## Your task
Count the lines below that contain the string "width", matching case exactly. Reply with only that number.
-- Begin Information supplied --
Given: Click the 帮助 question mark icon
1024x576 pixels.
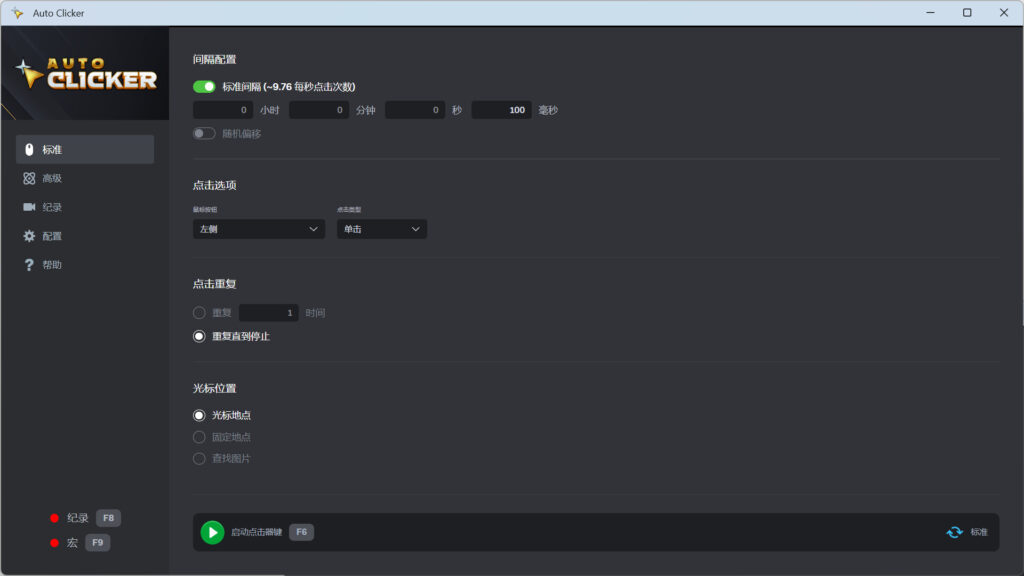Looking at the screenshot, I should pyautogui.click(x=29, y=265).
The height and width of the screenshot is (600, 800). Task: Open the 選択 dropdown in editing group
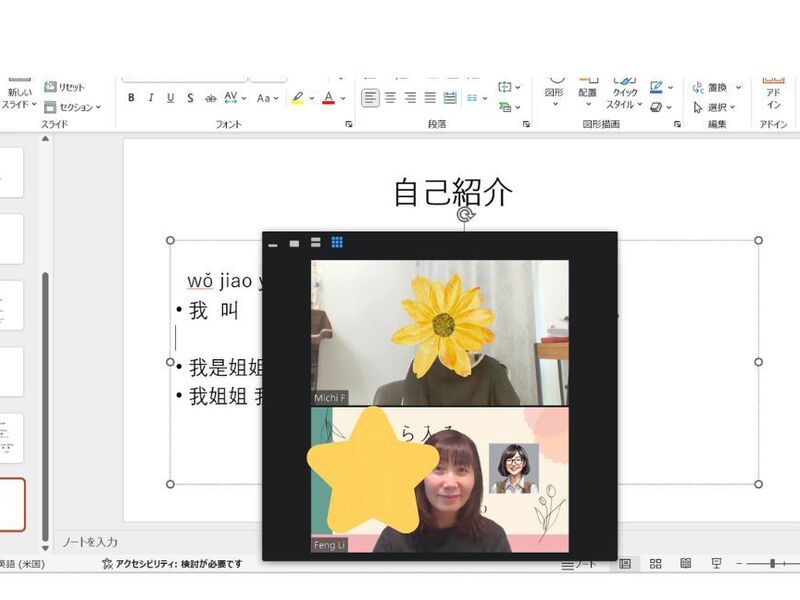[717, 107]
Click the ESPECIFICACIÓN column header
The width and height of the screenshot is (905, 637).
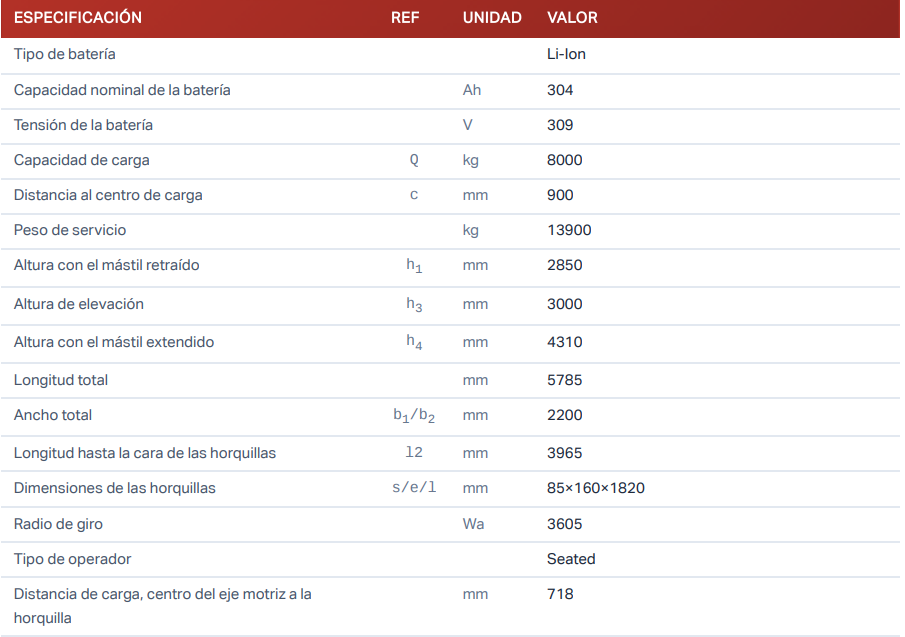pyautogui.click(x=78, y=18)
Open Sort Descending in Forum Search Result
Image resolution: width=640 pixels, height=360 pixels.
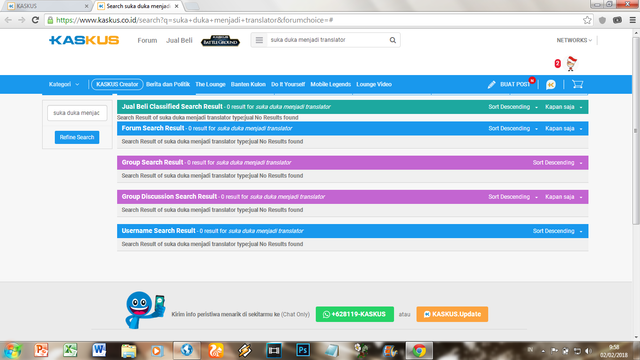[x=513, y=129]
-- End Information supplied --
## Finished task
3